Given problem
Copy out the personal reflection that begins "51 has me evaluating my forward steps" word for word, from its first line to its last.

51 has me evaluating my forward steps, challenging my beliefs, finding clarity in my purpose (whatever that is), and understanding where I stand within myself and with the world around me (family, friends, randos in the world). Even in my isolation there is much I wish to say. I get in my own way. 51 knows that I should care what others thinks but the truth is no matter how much you don't care what others think, a lot of what we do and say tends to seek a reaction from others, Even if the reaction is "Wow! They don't care what anyone thinks." You will say "Damn right!" It's pleasing to you that someone got you. Well, 51 says don't solicit what others may say about your not caring what others think. 


We're such contradictory beings. 


51 has brought me to an understanding of what I believe in, spiritually, and honestly, most people I know would probably look at me sideways because I don't blindly follow anyone. I don't trust that what they (man, human beings, peoplez) say when I know that even the most sacred words and messages has always been and will always be distorted by man for personal gain. Not all of them but well, just look at the world. Plus, when you "study to show thyself approved", you dig deeper into the meaning of what's been taught, how they were interpreted by man, and you begin to seek beyond what they (universal "they") tell you and I'm simply not in the market for "truth" that is wrapped in personal perspective. I can believe but I also can pray to our creator to lay a pathway of true understanding for me. Learning about the incomplete doctrine that was taught to us from people who used those very words to hold us captive to our beliefs and sensitivities for a merciful God, yeah, it leaves a bitter taste in your mouth. Not to mention that King James got folks thinking his VERSION is the complete work and word of God. Nope. King James ain't like y'all. 

But this wasn't about my spiritual philosophy, it's about...

Given material
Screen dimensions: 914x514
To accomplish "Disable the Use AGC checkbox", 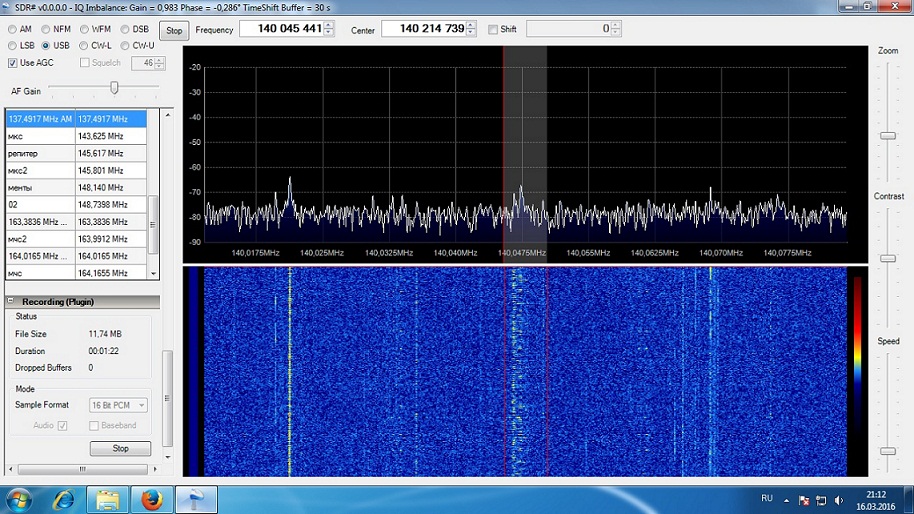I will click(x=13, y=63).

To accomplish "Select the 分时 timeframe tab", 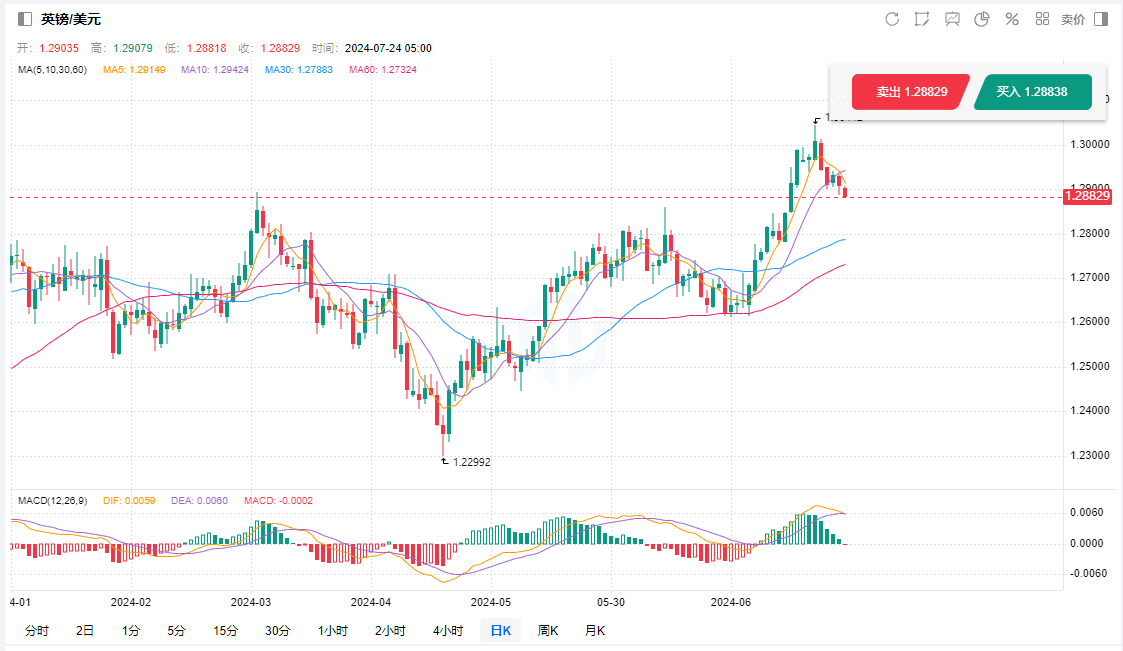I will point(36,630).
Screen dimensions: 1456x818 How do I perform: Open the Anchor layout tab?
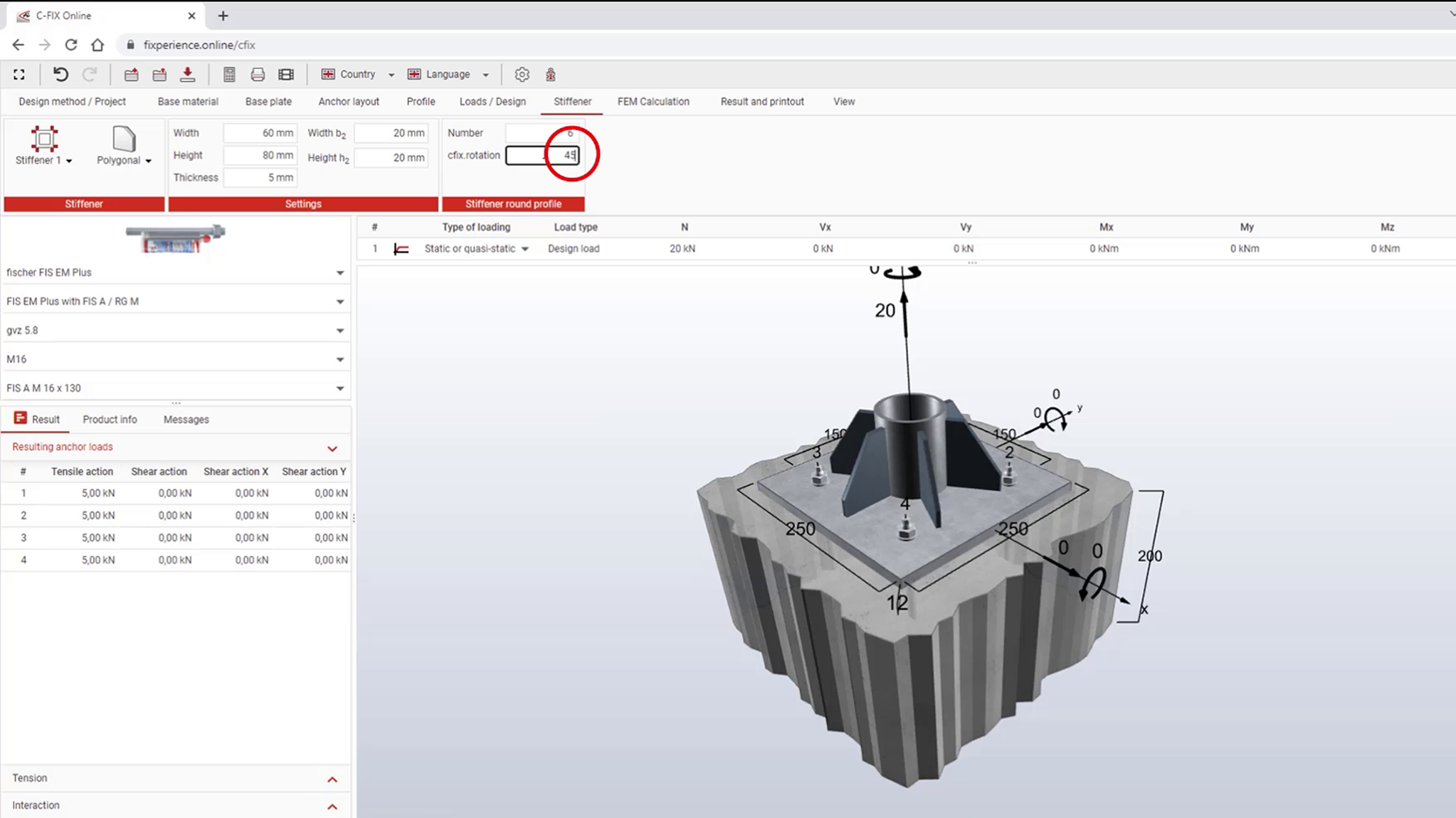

Result
51 has me evaluating my forward steps, challenging my beliefs, finding clarity in my purpose (whatever that is), and understanding where I stand within myself and with the world around me (family, friends, randos in the world). Even in my isolation there is much I wish to say. I get in my own way. 51 knows that I should care what others thinks but the truth is no matter how much you don't care what others think, a lot of what we do and say tends to seek a reaction from others, Even if the reaction is "Wow! They don't care what anyone thinks." You will say "Damn right!" It's pleasing to you that someone got you. Well, 51 says don't solicit what others may say about your not caring what others think. 


We're such contradictory beings. 


51 has brought me to an understanding of what I believe in, spiritually, and honestly, most people I know would probably look at me sideways because I don't blindly follow anyone. I don't trust that what they (man, human beings, peoplez) say when I know that even the most sacred words and messages has always been and will always be distorted by man for personal gain. Not all of them but well, just look at the world. Plus, when you "study to show thyself approved", you dig deeper into the meaning of what's been taught, how they were interpreted by man, and you begin to seek beyond what they (universal "they") tell you and I'm simply not in the market for "truth" that is wrapped in personal perspective. I can believe but I also can pray to our creator to lay a pathway of true understanding for me. Learning about the incomplete doctrine that was taught to us from people who used those very words to hold us captive to our beliefs and sensitivities for a merciful God, yeah, it leaves a bitter taste in your mouth. Not to mention that King James got folks thinking his VERSION is the complete work and word of God. Nope. King James ain't like y'all. 

But this wasn't about my spiritual philosophy, it's about...